The world has halved extreme poverty rates and almost halved preventable child deaths since 1990. Numbers of those dying of AIDS have been nearly halved as well, and about 10 million are now on life saving anti-AIDS treatment.

The question remains whether or not we can feasibly eradicate these issues by 2030. There are two possible outcomes that moral leaders, Malala, Desmond Tutu and Graca Machel have discussed: continuing on this road and ending extreme poverty, and failing to achieve our goal.

These leaders have warned that this next year, 2015, could be a year of great opportunity, but also holds a huge risk. In a letter written by these leaders, they call on other world leaders to make next year heavily influential in the fight against poverty. A quote taken from the letter:

“Down another path we have failed to build on progress, but have allowed the injustice of poverty, hunger and pandemics to spread… This is an entirely plausible outcome of a complacent business as usual approach to 2015.”

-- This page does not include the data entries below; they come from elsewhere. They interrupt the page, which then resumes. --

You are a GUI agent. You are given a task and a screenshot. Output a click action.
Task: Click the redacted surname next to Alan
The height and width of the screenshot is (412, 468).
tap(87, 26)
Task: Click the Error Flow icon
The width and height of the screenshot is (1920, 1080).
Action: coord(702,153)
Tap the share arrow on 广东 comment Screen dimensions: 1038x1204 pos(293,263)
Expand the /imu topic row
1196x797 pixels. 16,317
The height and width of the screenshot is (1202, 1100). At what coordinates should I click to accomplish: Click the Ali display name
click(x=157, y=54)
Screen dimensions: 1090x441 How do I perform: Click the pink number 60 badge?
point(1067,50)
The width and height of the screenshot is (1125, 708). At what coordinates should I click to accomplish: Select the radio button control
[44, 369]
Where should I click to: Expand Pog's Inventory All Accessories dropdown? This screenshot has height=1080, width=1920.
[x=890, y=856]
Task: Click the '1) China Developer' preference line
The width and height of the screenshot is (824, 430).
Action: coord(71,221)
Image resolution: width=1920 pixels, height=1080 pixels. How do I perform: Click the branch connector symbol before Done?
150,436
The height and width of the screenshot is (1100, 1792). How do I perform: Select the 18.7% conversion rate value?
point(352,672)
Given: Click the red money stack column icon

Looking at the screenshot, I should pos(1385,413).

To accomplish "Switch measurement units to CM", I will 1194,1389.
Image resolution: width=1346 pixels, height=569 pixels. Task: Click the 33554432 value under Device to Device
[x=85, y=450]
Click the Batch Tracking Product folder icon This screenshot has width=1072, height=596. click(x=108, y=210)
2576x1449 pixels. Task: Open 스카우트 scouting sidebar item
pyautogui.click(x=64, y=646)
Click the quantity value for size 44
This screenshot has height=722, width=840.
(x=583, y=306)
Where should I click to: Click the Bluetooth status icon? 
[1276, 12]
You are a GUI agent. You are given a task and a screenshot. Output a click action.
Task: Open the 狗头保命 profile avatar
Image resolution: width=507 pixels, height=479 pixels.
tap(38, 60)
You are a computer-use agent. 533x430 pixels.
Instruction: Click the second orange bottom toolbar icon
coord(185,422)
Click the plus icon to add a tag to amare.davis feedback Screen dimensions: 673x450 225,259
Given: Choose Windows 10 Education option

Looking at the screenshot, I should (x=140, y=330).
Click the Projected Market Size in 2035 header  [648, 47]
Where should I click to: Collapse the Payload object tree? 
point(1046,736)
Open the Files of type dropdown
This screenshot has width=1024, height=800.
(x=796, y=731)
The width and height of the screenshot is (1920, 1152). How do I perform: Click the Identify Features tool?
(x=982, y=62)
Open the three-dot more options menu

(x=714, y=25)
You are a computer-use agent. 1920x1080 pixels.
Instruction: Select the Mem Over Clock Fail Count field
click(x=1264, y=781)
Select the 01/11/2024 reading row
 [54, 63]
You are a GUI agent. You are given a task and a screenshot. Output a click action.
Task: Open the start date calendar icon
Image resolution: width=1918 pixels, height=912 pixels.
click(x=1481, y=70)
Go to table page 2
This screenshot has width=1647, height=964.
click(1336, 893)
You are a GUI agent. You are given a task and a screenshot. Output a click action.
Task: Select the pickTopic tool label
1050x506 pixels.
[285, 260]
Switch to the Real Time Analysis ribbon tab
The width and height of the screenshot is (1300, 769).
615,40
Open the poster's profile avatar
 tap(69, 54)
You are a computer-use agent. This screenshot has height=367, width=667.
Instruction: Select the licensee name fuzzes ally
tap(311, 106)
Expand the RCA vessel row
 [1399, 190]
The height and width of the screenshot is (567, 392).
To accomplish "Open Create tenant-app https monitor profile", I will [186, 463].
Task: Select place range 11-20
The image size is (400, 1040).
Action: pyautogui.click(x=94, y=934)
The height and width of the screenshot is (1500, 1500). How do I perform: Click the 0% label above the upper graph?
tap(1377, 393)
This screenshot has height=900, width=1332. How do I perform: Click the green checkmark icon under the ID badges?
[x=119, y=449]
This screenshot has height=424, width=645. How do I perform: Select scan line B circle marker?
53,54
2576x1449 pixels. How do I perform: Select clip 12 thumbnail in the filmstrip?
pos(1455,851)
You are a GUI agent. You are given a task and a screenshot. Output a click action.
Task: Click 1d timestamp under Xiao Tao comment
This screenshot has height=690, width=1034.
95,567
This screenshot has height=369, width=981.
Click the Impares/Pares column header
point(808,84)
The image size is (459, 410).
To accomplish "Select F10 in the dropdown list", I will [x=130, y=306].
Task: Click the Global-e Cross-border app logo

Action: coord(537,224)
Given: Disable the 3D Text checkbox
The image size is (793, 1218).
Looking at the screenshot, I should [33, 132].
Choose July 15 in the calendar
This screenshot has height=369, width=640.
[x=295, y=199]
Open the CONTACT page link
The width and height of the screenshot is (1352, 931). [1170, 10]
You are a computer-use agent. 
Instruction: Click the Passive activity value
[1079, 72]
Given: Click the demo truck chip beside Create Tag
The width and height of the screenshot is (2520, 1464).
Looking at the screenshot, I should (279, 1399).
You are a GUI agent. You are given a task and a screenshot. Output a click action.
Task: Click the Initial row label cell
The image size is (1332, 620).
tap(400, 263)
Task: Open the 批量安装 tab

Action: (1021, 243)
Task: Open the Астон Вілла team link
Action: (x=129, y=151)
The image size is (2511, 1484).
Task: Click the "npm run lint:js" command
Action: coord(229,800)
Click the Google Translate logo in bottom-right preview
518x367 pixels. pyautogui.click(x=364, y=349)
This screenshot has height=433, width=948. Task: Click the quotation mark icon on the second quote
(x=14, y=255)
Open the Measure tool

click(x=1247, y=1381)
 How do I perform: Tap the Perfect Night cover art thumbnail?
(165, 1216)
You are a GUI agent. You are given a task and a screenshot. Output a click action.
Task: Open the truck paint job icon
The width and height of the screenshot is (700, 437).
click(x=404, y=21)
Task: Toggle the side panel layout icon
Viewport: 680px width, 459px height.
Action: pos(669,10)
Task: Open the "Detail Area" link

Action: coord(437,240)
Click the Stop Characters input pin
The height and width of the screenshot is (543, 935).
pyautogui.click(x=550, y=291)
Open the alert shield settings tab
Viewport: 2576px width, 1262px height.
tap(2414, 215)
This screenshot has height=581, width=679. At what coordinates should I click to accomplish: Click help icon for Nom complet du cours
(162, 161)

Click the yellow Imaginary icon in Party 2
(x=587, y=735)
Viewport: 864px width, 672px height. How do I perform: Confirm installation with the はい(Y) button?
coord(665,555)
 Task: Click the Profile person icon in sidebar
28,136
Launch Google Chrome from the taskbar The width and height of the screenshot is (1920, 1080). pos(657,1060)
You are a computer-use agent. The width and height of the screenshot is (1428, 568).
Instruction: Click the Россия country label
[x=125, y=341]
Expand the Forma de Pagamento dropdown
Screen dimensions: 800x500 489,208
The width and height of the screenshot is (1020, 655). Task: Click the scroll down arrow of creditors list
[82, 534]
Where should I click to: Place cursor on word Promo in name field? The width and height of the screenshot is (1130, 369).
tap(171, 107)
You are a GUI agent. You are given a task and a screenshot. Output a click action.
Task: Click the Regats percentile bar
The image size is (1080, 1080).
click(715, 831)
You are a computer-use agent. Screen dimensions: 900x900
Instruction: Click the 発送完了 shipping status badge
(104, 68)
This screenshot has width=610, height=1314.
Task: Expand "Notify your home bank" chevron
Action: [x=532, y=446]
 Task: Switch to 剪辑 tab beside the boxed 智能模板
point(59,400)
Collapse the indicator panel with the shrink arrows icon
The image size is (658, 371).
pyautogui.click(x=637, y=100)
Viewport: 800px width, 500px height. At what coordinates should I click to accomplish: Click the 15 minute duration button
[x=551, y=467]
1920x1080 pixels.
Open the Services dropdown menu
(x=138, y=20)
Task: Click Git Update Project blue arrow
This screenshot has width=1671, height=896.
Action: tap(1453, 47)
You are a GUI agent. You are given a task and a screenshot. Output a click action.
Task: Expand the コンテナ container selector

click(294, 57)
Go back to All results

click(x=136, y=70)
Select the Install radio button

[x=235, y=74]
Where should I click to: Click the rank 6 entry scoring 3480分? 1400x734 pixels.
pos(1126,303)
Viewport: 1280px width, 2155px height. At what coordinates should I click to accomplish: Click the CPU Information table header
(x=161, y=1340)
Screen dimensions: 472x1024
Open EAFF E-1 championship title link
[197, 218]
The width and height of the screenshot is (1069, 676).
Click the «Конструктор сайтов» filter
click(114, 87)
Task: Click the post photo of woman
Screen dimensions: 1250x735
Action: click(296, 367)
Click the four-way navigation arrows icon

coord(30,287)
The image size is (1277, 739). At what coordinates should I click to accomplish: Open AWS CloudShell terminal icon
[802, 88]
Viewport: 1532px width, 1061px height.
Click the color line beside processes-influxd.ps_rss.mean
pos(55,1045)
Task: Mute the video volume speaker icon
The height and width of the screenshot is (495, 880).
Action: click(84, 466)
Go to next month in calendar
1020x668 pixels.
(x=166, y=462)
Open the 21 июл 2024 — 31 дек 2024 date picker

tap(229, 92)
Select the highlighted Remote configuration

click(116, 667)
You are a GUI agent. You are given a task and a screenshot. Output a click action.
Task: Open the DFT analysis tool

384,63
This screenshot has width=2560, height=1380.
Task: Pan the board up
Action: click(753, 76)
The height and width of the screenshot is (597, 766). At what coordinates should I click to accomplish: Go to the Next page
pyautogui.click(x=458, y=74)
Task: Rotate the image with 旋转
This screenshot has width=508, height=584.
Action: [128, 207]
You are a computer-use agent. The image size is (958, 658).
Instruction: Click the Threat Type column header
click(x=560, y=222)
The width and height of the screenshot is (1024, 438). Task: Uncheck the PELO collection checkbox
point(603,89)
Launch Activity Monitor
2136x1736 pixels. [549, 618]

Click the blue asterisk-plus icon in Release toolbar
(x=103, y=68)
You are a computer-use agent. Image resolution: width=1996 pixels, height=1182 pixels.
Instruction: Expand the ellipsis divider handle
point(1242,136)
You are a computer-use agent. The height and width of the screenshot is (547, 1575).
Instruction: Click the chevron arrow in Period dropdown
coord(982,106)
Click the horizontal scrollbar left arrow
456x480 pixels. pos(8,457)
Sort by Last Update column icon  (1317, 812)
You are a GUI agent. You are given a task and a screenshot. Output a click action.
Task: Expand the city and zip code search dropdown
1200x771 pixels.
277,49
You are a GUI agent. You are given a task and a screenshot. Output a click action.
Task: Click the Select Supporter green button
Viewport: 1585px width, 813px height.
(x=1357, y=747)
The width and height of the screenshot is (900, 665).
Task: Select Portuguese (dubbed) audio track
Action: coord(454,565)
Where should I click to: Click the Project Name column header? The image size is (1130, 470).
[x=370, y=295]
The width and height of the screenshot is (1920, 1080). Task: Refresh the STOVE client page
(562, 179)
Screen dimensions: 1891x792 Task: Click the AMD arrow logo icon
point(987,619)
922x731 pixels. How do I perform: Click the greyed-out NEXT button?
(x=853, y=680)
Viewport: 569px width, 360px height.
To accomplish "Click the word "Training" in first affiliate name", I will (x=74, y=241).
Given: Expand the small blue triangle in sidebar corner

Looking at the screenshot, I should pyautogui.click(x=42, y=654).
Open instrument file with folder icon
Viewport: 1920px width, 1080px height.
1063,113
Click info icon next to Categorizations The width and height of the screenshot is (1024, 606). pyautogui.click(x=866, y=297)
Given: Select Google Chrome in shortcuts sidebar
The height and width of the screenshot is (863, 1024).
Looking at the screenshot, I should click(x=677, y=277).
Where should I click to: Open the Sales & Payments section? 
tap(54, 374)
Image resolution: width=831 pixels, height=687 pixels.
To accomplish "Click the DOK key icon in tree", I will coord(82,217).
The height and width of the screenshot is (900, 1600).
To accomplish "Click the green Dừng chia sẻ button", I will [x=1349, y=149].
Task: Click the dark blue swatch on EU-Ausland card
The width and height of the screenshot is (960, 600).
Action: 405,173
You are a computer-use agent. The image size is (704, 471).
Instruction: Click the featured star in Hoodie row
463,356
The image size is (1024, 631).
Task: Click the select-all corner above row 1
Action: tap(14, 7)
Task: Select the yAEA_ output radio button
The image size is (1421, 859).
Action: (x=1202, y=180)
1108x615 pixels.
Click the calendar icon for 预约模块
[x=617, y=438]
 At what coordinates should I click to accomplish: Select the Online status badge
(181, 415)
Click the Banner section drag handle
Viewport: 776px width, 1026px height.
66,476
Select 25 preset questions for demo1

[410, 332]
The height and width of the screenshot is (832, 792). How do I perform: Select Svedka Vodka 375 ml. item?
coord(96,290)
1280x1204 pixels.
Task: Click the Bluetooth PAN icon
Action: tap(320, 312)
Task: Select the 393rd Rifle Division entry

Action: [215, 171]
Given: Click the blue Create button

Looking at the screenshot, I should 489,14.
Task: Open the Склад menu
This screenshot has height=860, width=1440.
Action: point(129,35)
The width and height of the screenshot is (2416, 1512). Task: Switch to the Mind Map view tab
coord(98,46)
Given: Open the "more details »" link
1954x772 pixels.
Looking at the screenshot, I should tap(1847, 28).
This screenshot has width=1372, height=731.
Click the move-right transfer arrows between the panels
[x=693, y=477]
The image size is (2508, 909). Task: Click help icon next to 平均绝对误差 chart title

These leaders are giving a firm warning that if things aren’t taken seriously in 2015, the path toward ending extreme poverty could be severely stunted. The letter ends with motivation, saying that we should look with confidence toward a future where equal opportunity is given.

This week many decisions are being made and this could mean the difference between a poverty free world or back tracking. Diplomats from U.N. member states are finalizing a draft blueprint for the post 2015 development agenda since next year the U.N.’s development framework, Millennium Development Goals (MDG), will reach its deadline and will need to be replaced.

MDG was formulated in September of 2000 and focuses on eight main issues that serve as guides for organizations to work on. The number one on this list was to eradicate extreme poverty and hunger.  As 2015 approaches and a new development plan is set in place, eradicating global poverty by 2030 is the new goal moving forward.